Records provided:
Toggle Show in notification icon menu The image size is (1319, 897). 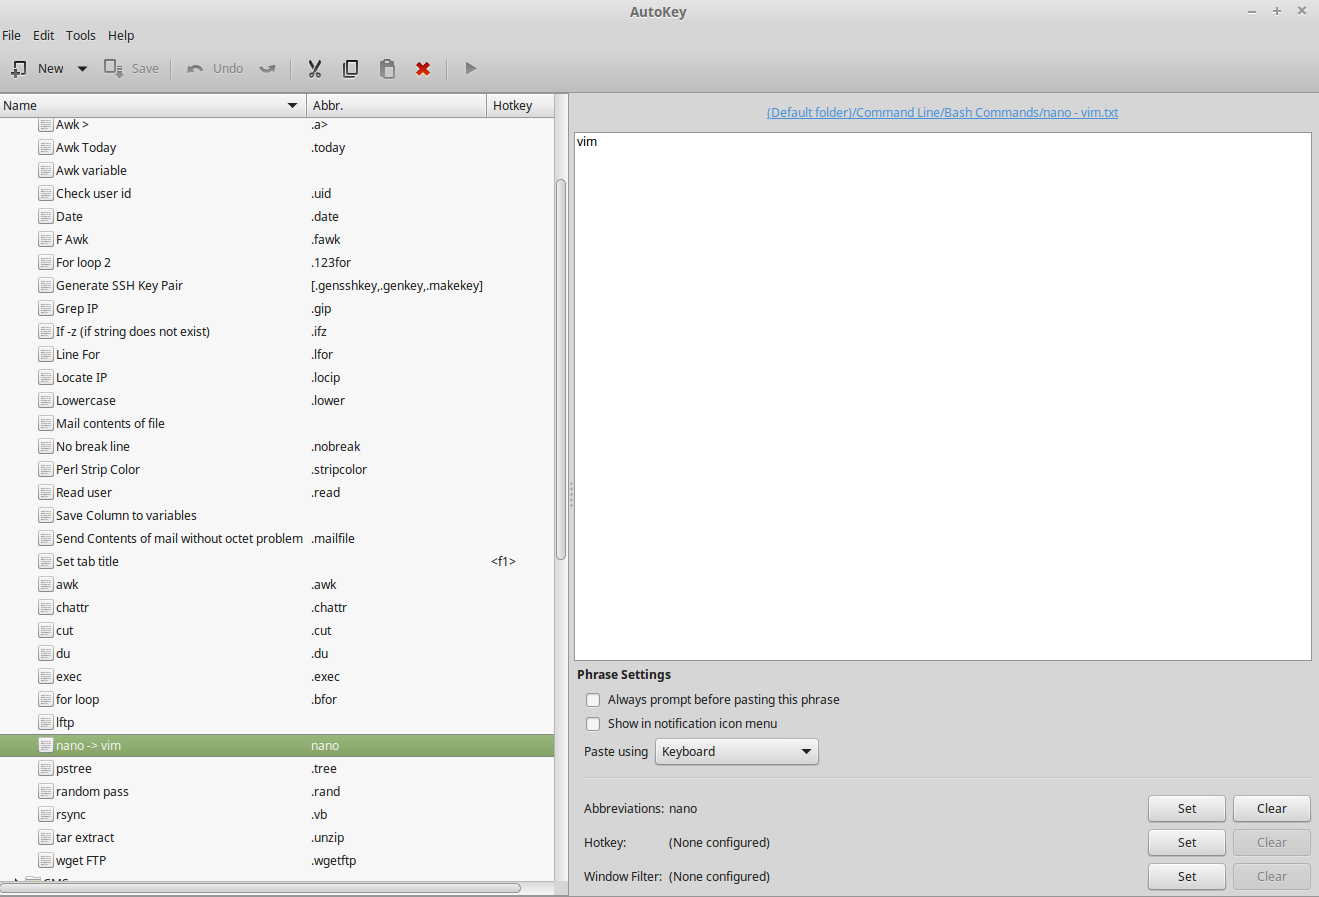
* * *
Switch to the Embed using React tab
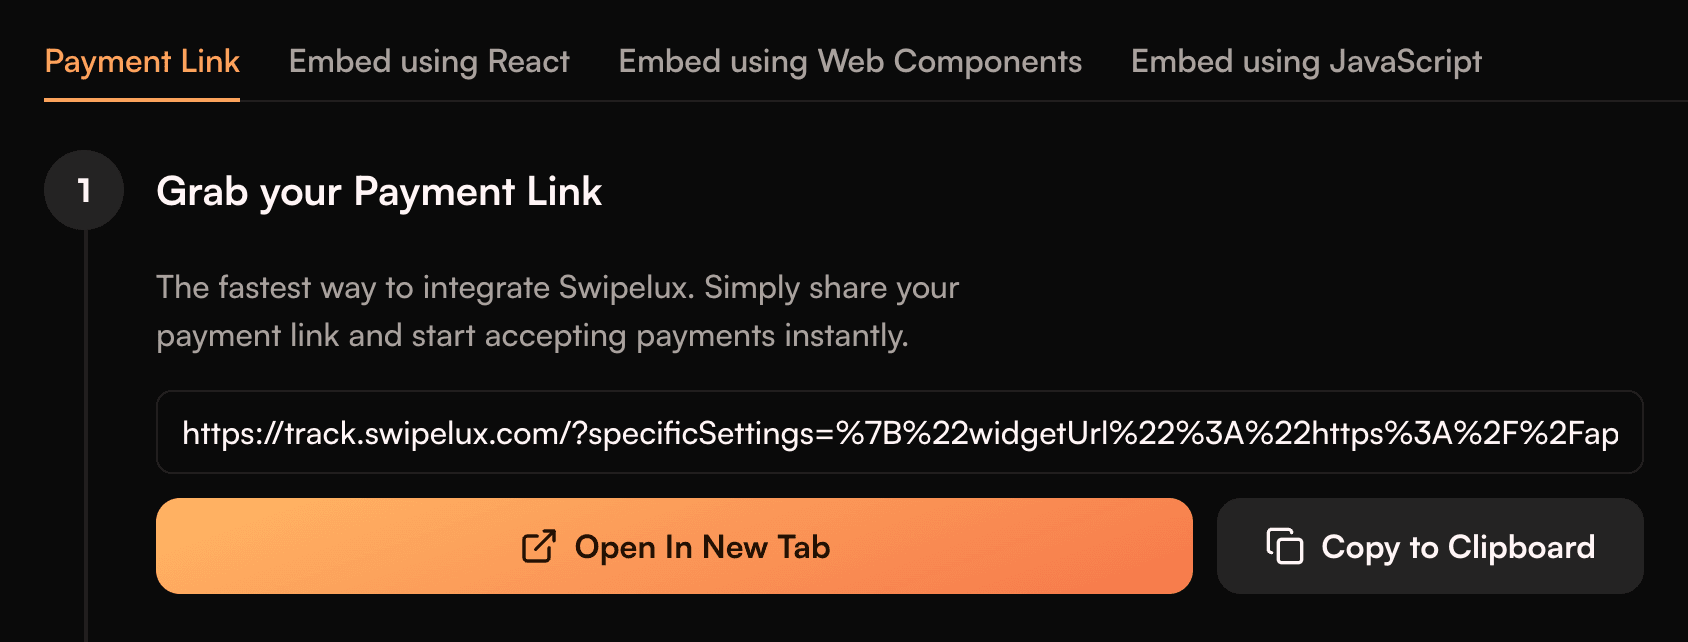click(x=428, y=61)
...
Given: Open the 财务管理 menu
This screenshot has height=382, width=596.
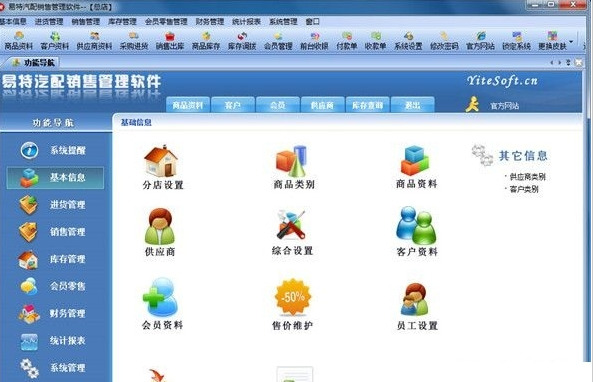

Short exercise: Rewrite the items from the line containing "Given: Open the 财务管理 menu" through the line containing "This screenshot has height=382, width=596." as a numbered list, omitting any blank lines.

Solution to this problem:
1. Given: Open the 财务管理 menu
2. This screenshot has height=382, width=596.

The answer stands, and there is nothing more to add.